By the end of this chapter, your device will do the following:

  • Power on and start the local smart thermostat application
  • Report to the logs with the current temperature sensed, ambient noise level measured, an HVAC status of heating/cooling/standby, and an indicator of room occupation

The Core2 for AWS IoT EduKit reference hardware kit has several sensors ready to use. For this solution, you will take readings from the temperature sensor and microphone using local application code. The application will keep track of sensor readings and status flags that are used to render a summary to the display.

How to program the thermostat application

Your smart thermostat will sample the integrated sensors using implementations already created and included in the bundled software components. In this first step, you will simply capture the values and print them out to the logger before we move on to publishing sensor values up to AWS IoT Core.

Reading from the temperature sensor of the included MPU6886 module is easy.
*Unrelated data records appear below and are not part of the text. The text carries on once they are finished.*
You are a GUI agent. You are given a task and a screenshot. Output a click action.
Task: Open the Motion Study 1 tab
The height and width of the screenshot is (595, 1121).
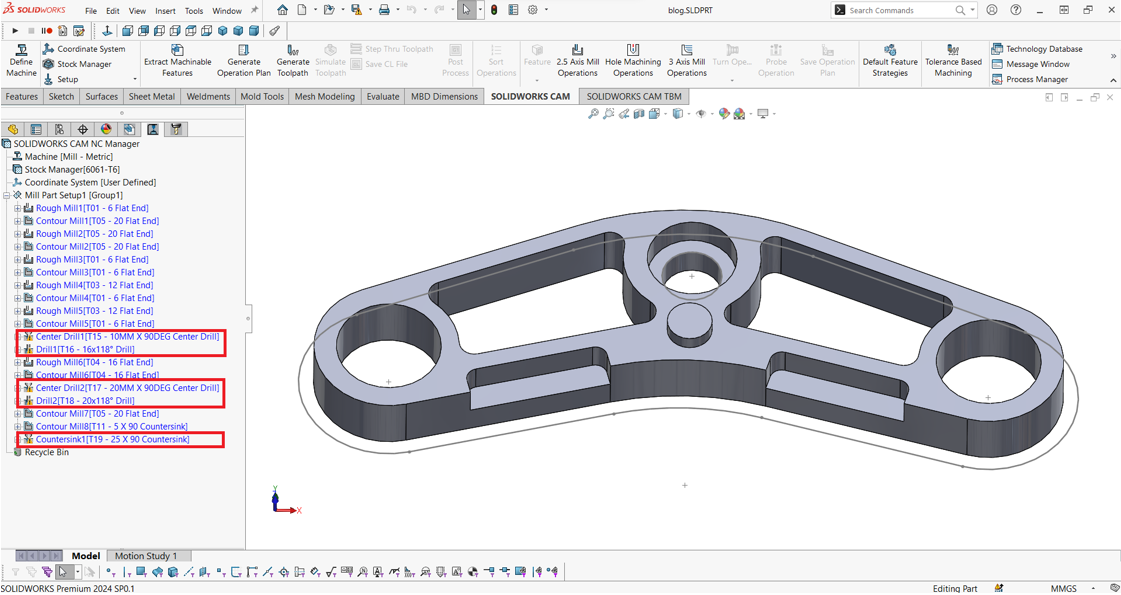145,556
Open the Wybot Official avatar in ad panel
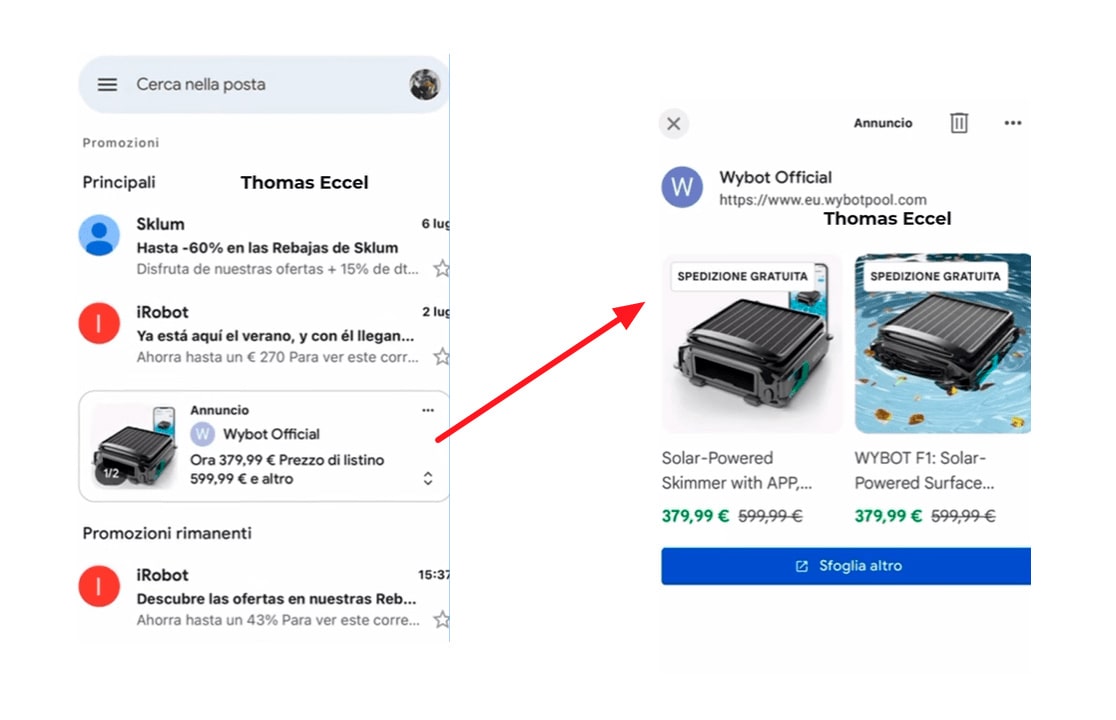 pos(682,187)
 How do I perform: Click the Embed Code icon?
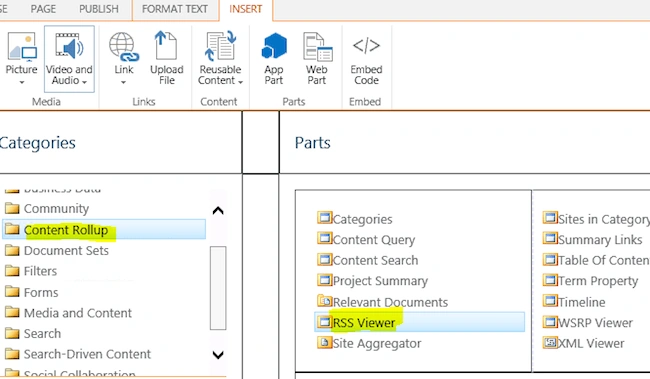tap(366, 45)
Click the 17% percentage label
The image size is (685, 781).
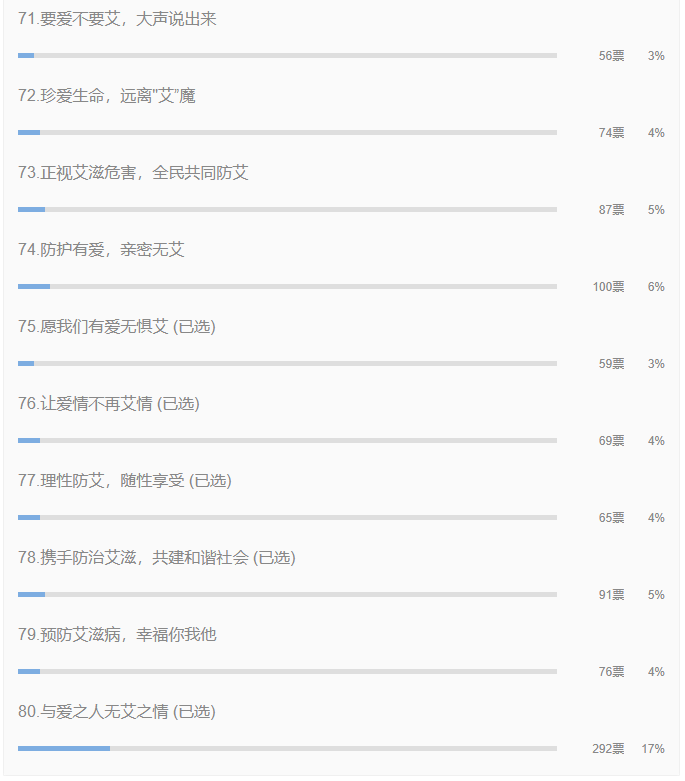pyautogui.click(x=653, y=749)
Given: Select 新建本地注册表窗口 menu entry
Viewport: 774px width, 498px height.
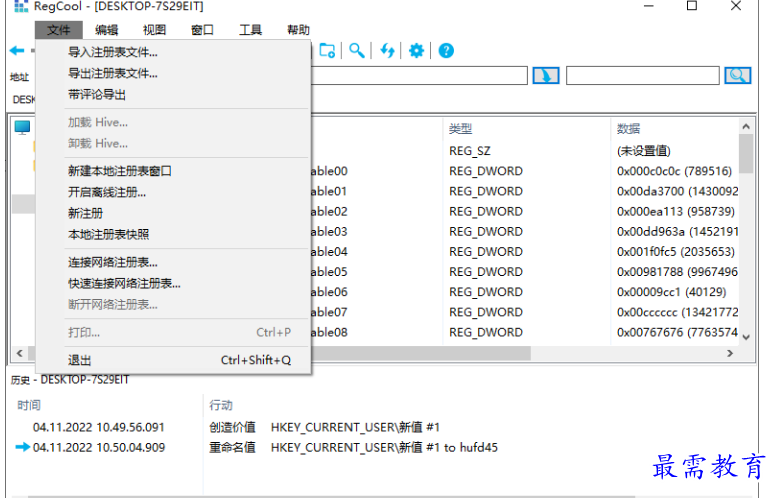Looking at the screenshot, I should (120, 171).
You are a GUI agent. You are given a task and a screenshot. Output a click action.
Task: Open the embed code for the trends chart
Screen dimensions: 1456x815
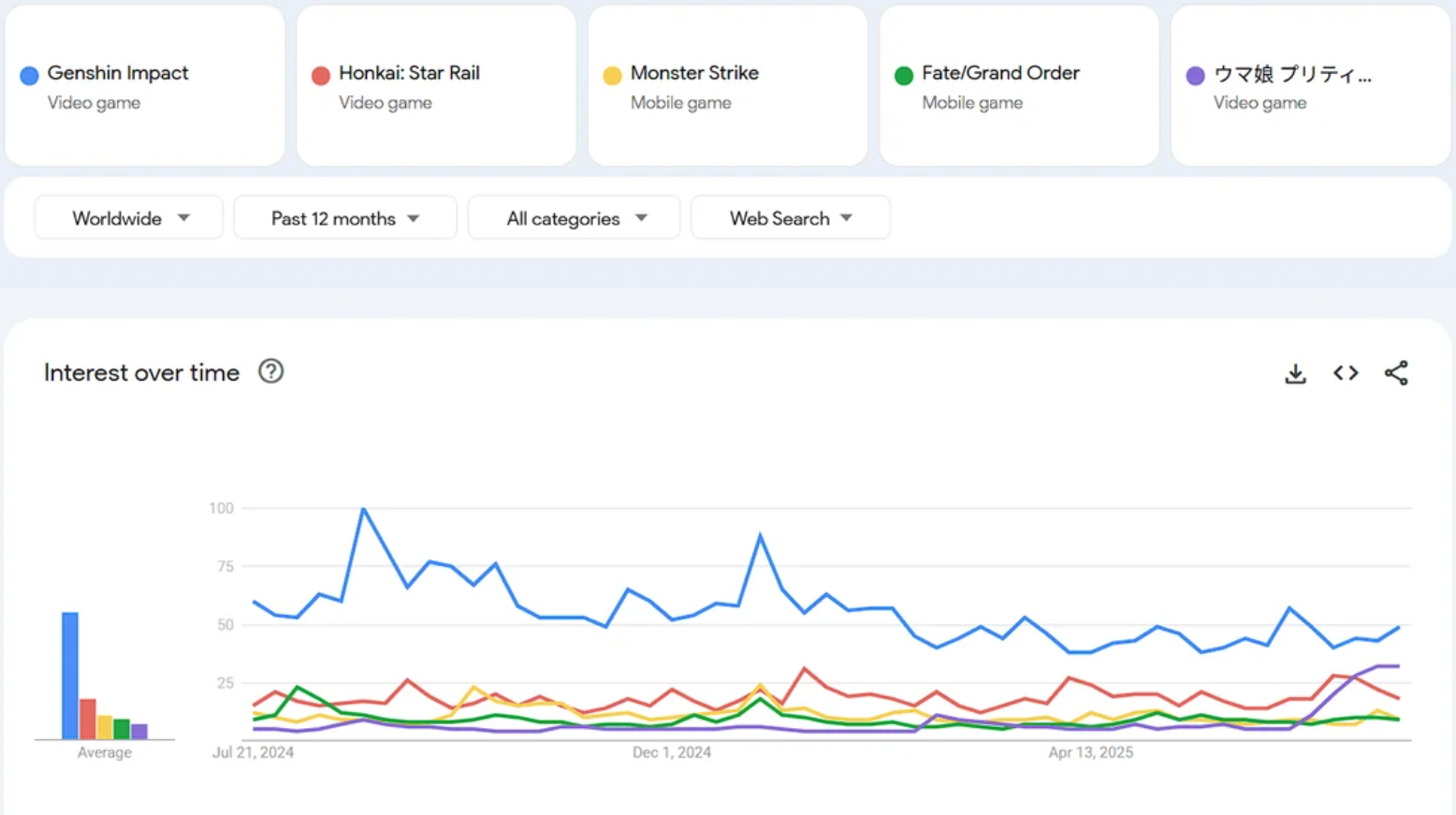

Here’s a code snippet:

// include libraries for interfacing with the kit's modules
#include "freertos/FreeRTOS.h"
#include "core2forAWS.h"
#include "mpu6886.h"
#include "esp_log.h"

// the application to run on the device
void app_main()
{
  // initialize a float to store our temperature reading
  float temperature = 0.0f;

  // initialize the kit modules
  Core2ForAWS_Init();
  MPU6886_Init();

  // read from the temperature sensor
  MPU6886_GetTempData(&temperature);

  // convert the reading to Fahrenheit and apply a calibration offset of -50
  temperature = (temperature * 1.8)  + 32 - 50;

  // write the value to the ESP32 logger
  ESP_LOGI("thermostat", "measured temperature is: %f", temperature);
}

If you were to build, flash, and monitor your device logs with this code, the device would take one reading from the temperature sensor, write it to the logger, and stop. To continuously sample every second without blocking other processes, you would create a separate FreeRTOS task and pin it to an MCU core, like so:

#include "freertos/FreeRTOS.h"
#include "freertos/task.h"
#include "core2forAWS.h"
#include "mpu6886.h"
#include "esp_log.h"

// store our application logic in a task function
void temperature_task(void *arg) {
  float temperature = 0.0f;

  // loop forever!
  for (;;) {
    MPU6886_GetTempData(&temperature);
    temperature = (temperature * 1.8)  + 32 - 50;
    ESP_LOGI("thermostat", "measured temperature is: %f", temperature);

    // sleep for 1000ms before continuing the loop
    vTaskDelay(1000 / portTICK_RATE_MS);
  }
}

void app_main()
{
  Core2ForAWS_Init();
  MPU6886_Init();

  // FreeRTOS concept: operations that run in a continuous loop are done in tasks
  xTaskCreatePinnedToCore(&temperature_task, "temperature_task", 4096, NULL, 5, NULL, 1);
}

Compiling and Uploading the Smart Thermostat Firmware

A sample application has already been prepared for you to build and upload to your device using Visual Studio Code and the PlatformIO extension. If you have any other project already open in VS Code, first open a new window (File → New Window) to have a clean file Explorer and working environment.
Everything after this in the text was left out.